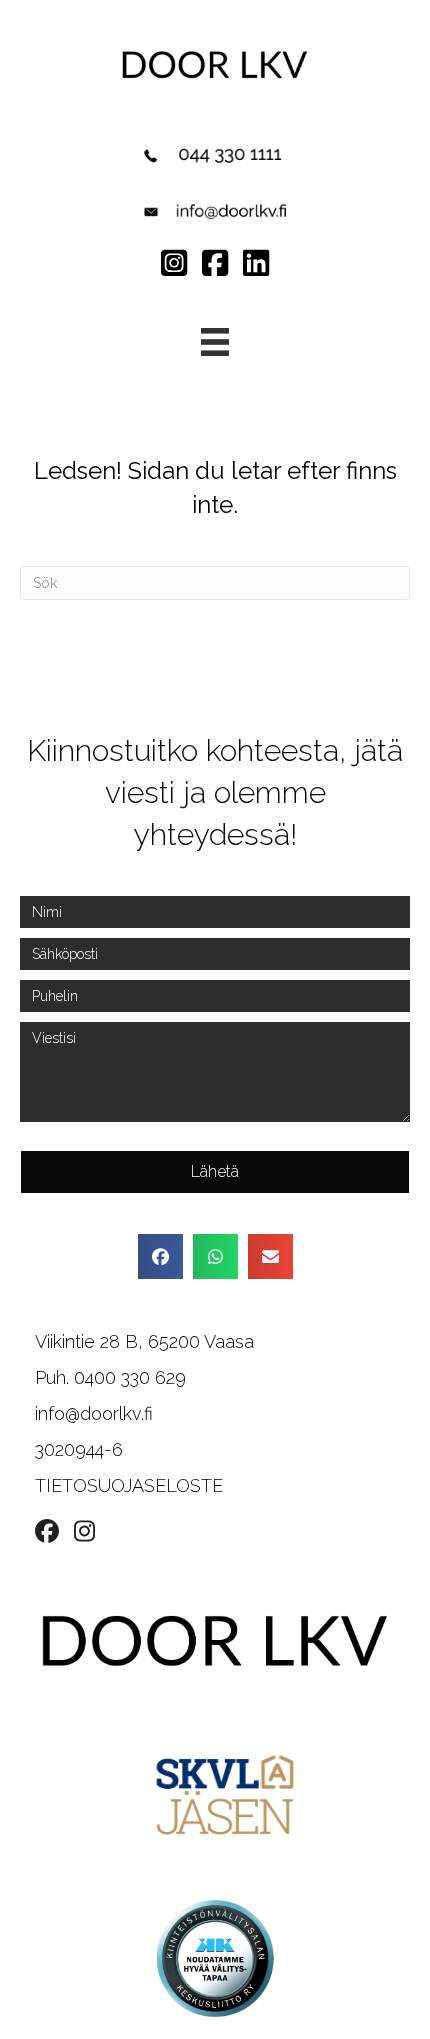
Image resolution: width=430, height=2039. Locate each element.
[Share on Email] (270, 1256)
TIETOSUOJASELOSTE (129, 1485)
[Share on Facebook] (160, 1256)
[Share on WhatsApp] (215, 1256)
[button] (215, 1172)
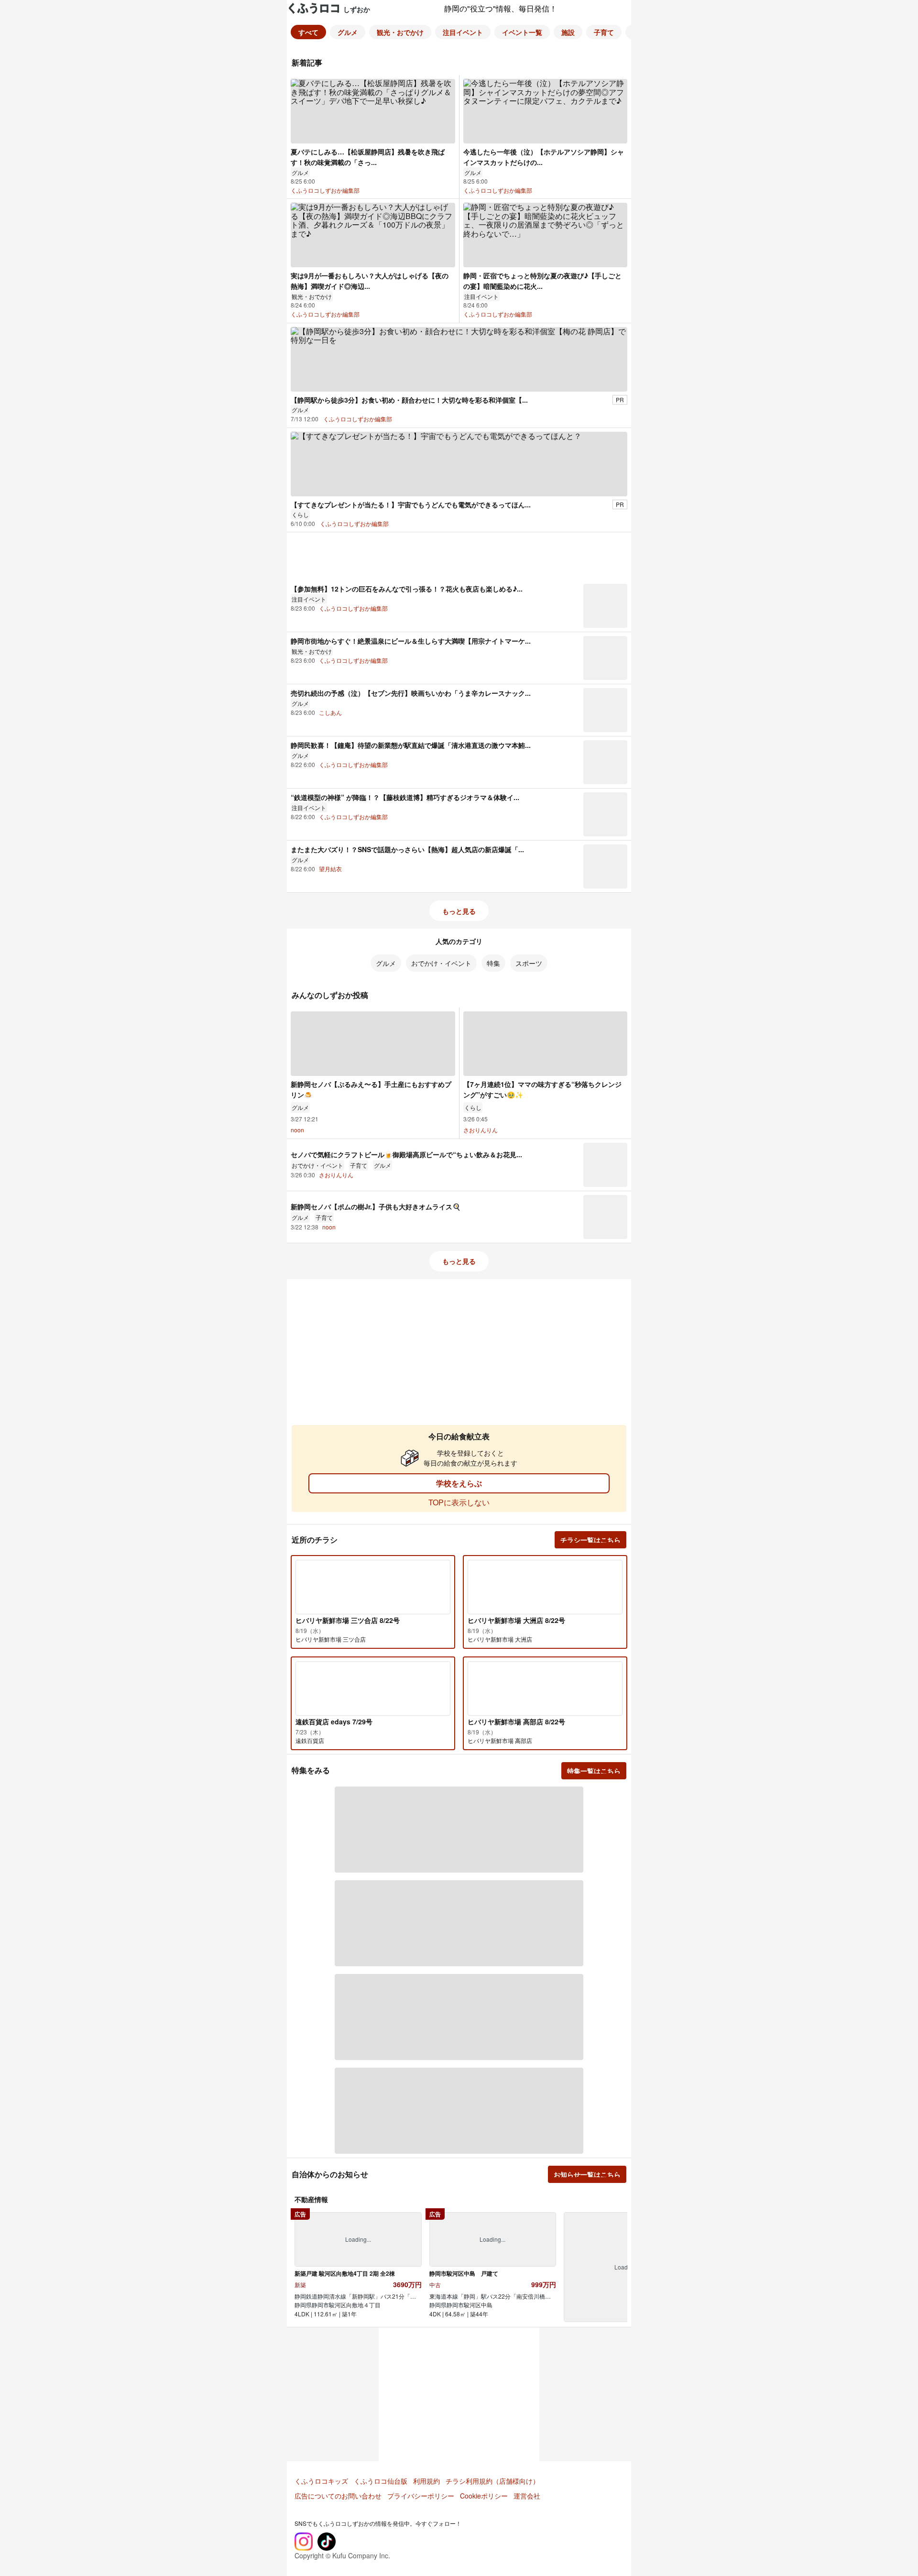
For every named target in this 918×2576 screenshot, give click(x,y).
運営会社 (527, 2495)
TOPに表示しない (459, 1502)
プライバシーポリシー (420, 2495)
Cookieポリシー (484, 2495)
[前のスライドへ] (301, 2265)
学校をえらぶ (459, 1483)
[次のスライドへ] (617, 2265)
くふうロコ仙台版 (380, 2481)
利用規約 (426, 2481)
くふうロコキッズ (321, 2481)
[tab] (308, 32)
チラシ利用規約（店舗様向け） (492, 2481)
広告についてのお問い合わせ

━━━━━━━━━━━━━━━━━━━━

» **WHAT IS NEEDED**
The answer is the complete set of records, copied exactly, with pictures omitted.

» **OUTPUT OF THE EXERCISE**
Image resolution: width=430, height=2039. Locate each element.
[Share on Email] (270, 1256)
TIETOSUOJASELOSTE (129, 1485)
[Share on Facebook] (160, 1256)
[Share on WhatsApp] (215, 1256)
[button] (215, 1172)
For every named target in this 918×2576 screenshot, give click(x,y).
運営会社 (527, 2495)
TOPに表示しない (459, 1502)
プライバシーポリシー (420, 2495)
Cookieポリシー (484, 2495)
[前のスライドへ] (301, 2265)
学校をえらぶ (459, 1483)
[次のスライドへ] (617, 2265)
くふうロコ仙台版 (380, 2481)
利用規約 (426, 2481)
くふうロコキッズ (321, 2481)
[tab] (308, 32)
チラシ利用規約（店舗様向け） (492, 2481)
広告についてのお問い合わせ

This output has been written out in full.